- [What is expected]
Answer these questions from the text below on Robin Williams and mental illness:
(a) Which poet does the text quote at its opening?
(b) According to the Yiddish proverb it cites, why does a mensch become a mensch?
(c) Where does the prophet Elijah find himself after fleeing Queen Jezebel?

- [Extracted text]
..............................
August 12, 2014 | 11:59 am

The modern Hebrew poet Hayim Nahman Bialik put it this way:

There was a man -- and see: he is no more!
Before his time did this man depart
And the song of his life in its midst was stilled
And alas! One more tune did he have
And now that tune is forever lost
Forever lost!

I miss Robin Williams already. He was probably America’s best-loved comedian, and one of our most beloved entertainers. He was hysterically funny. His talents went way beyond comedy. And he was a mensch. 

What does it take to become a mensch? According to a Yiddish proverb, a mensch only becomes a mensch because he/she struggles. 

This is about Robin Williams’ struggle – a struggle that mostly took place behind closed doors, and behind the mask of hilarity that he presented to the world. It would be redemptive if Robin Williams' death might prompt us to seriously confront how we, as a Jewish community, deal with mental illness. It’s not only depression. It’s also bi-polar disorder, and schizophrenia, and PTSD – not to mention the entire range of addictions. Askenazic Jews are particularly vulnerable to what Andrew Solomon called "the noonday demon." It's in our genes. It is part of who we are. 

Go back to the Bible. Moses seemed to have struggled with a kind of depression – at least, at the moment when he seemed ready to surrender to his inner despair (Numbers 11:11).

There was, of course, King Saul (more on him later). The prophet Elijah seems to have suffered from depression. He flees from the homicidal wrath of Queen Jezebel, finds himself at Horeb (Mount Sinai), and crawls into a cave -- either crawling back into the womb or looking forward to the tomb (I Kings 19). Some say that the prophet Ezekiel struggled with mental illness. The Psalmist had his demons. Just one example: “Why are you cast down, O my soul, and why are you in turmoil within me? (Psalms 42:11)
..............................
- [Data shown]
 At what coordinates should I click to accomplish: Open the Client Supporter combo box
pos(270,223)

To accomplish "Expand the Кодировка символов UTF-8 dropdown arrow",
..............................
- [Exercise result]
(a) Hayim Nahman Bialik, the modern Hebrew poet.
(b) Because he or she struggles.
(c) At Horeb (Mount Sinai), where he crawls into a cave.